REFLEXION

Mourir à l’hôpital



Naître et mourir à l’hôpital. C’est le sort de la plupart d’entre nous, mais la majorité des patients ne bénéficie pas de la même sollicitude, lorsqu’ils sont admis à l’hôpital.
A l'angoisse d'être confronté à une prise en charge médicale défaillante, le manque d’hygiène, des urgences saturées et la négligence, le malade est hanté par l’idée de sortir de cet hôpital dans un cercueil. C’est pourquoi, beaucoup de citoyens craignent les hôpitaux, et courent vers les cliniques privées, certains mêmes préfèrent mourir dans leurs maisons, mieux  que d’être évacués vers les cliniques publiques.
Ce n’est ni un bluff ni une vantardise, mais tout simplement la réalité amère à laquelle sont confrontés depuis des années, les patients. De nos jours, le mot hôpital signifie désormais la mort et provoque en chaque citoyen, le sentiment de la peur de mourir à l’hôpital.
A Mostaganem, les différents directeurs qui se sont succédés à la tête du secteur, ont toujours évoqué le fameux slogan : nous optons pour l’amélioration des conditions d'accueil, et la prise en charge du malade. Les jours défilent et leurs promesses deviennent une simple symphonie pour endormir les contestataires.
La situation précaire illustrée par le manque d’équipements, de spécialistes, des malfaçons et négligences dues à l’absence des médecins des gardes, la ‘’’non prise en charge’’ à temps des malades annoncent le décès précoce et transforme l’hôpital en un grand cimetière.
Le malade a souvent l’impression d’être un mendiant qui sollicite la charité des médecins pour se faire soigner, alors qu’il a le plein droit d’être considéré comme un humain, une personne digne et respectable.
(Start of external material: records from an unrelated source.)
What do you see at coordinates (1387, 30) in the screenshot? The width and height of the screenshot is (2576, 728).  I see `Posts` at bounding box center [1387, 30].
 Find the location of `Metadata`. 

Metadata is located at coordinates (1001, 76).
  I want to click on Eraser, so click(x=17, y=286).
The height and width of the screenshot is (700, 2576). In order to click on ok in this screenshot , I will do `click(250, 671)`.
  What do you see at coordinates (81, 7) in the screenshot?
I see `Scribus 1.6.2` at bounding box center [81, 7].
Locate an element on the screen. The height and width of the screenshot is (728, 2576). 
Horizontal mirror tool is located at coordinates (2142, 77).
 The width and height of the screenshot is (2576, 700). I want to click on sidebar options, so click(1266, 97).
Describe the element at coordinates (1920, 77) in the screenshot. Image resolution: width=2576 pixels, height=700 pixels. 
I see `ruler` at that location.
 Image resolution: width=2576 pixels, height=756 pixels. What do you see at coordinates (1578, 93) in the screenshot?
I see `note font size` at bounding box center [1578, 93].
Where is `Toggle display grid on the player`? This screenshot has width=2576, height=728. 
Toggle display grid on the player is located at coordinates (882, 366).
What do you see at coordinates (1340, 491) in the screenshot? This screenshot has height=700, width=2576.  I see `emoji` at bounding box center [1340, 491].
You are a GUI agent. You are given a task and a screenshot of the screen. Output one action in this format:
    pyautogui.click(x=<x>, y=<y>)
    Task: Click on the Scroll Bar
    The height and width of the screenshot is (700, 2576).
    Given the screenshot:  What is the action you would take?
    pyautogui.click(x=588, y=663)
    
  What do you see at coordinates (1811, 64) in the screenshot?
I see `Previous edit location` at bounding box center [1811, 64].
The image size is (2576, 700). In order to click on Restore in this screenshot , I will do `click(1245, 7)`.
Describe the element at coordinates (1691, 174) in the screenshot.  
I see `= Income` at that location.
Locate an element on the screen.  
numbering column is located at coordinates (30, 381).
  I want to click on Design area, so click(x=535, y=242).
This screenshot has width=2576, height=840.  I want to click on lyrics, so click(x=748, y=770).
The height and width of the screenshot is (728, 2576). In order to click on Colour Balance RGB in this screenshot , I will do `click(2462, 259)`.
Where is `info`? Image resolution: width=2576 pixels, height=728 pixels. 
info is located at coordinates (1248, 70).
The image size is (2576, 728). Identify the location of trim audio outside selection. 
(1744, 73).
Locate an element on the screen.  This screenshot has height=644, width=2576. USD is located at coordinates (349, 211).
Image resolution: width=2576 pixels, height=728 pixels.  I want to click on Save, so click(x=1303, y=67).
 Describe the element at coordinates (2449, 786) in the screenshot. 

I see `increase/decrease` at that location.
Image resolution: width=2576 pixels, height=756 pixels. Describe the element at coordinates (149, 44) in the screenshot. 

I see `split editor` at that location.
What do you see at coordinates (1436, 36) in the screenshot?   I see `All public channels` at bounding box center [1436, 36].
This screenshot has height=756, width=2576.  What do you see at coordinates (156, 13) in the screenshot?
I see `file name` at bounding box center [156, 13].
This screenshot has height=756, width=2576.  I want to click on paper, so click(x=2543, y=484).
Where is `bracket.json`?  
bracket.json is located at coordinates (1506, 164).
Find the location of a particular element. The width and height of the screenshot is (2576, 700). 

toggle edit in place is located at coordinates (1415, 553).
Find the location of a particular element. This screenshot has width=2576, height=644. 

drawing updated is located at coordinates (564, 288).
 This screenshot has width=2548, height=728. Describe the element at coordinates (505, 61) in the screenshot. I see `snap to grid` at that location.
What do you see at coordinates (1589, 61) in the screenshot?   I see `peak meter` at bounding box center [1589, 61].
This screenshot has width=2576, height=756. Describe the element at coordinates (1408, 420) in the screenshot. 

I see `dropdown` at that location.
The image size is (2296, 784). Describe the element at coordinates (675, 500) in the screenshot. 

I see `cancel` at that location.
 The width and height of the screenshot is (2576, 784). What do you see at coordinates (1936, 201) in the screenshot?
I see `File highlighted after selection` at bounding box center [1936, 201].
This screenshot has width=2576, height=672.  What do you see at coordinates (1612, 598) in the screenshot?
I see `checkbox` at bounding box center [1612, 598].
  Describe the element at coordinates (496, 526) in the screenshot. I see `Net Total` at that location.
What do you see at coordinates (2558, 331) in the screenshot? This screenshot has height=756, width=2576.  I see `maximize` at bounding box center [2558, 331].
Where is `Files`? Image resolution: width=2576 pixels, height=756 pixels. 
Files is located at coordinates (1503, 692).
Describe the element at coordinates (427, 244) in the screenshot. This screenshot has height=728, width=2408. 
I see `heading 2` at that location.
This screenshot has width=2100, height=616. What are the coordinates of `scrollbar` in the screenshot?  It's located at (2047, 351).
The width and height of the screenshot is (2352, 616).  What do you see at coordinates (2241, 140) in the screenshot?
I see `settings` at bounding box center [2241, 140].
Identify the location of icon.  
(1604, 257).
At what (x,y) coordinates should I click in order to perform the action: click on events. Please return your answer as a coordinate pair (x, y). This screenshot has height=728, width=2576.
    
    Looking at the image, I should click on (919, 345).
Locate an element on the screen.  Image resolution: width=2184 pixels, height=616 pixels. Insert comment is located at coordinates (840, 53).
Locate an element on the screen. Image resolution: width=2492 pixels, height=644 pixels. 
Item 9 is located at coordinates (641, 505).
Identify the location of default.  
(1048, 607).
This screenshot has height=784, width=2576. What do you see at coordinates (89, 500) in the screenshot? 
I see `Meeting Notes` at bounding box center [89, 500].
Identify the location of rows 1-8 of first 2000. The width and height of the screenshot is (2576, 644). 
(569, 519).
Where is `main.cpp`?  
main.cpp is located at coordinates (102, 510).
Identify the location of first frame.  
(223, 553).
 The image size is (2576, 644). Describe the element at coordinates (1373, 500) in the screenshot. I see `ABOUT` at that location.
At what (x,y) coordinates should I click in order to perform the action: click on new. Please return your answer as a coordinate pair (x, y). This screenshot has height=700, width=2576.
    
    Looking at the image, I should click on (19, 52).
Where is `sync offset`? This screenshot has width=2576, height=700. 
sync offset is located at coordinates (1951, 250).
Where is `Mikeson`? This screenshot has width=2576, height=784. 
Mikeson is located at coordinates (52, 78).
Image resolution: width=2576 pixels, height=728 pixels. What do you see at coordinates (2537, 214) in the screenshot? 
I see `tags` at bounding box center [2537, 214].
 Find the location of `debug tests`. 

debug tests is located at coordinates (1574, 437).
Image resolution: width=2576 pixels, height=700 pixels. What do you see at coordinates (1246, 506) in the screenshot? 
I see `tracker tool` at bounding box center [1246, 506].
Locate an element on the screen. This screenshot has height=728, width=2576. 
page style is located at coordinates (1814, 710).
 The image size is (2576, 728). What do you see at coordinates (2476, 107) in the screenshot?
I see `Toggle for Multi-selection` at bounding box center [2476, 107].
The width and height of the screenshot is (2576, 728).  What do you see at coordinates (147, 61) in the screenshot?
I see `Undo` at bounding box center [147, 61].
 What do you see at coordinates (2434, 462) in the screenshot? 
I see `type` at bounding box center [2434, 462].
Ces soignants une fois enrobés de tabliers blancs oublient que le malade est un être humain, mais plutôt, un bout  de corps !
Qui sont-ils ces médicaux, pour refuser l'aide aux malades en détresse ? Et qu'ont-ils appris dans les écoles médicales pour laisser des gens souffrir sous leurs yeux ?  
Je dirais, pour résumer, qu’il est essentiel de considérer un malade comme un humain, une personne digne et respectable. On ne l'infantilise pas, on doit accepter sa fragilité physique et psychologique pour l’assister à passer cette épreuve difficile qui le rapproche souvent de la mort.
 Ainsi, au lieu d’humaniser les hôpitaux, les ranimer  en lieux de repos et de traitement, les responsables du secteur récidivent dans l’impéritie laissant les malades dans la douleur, l'inconfort et la souffrance. Et comme disait l’ancien premier ministre algérien, mieux mourir dans la mer que dans un hôpital algérien.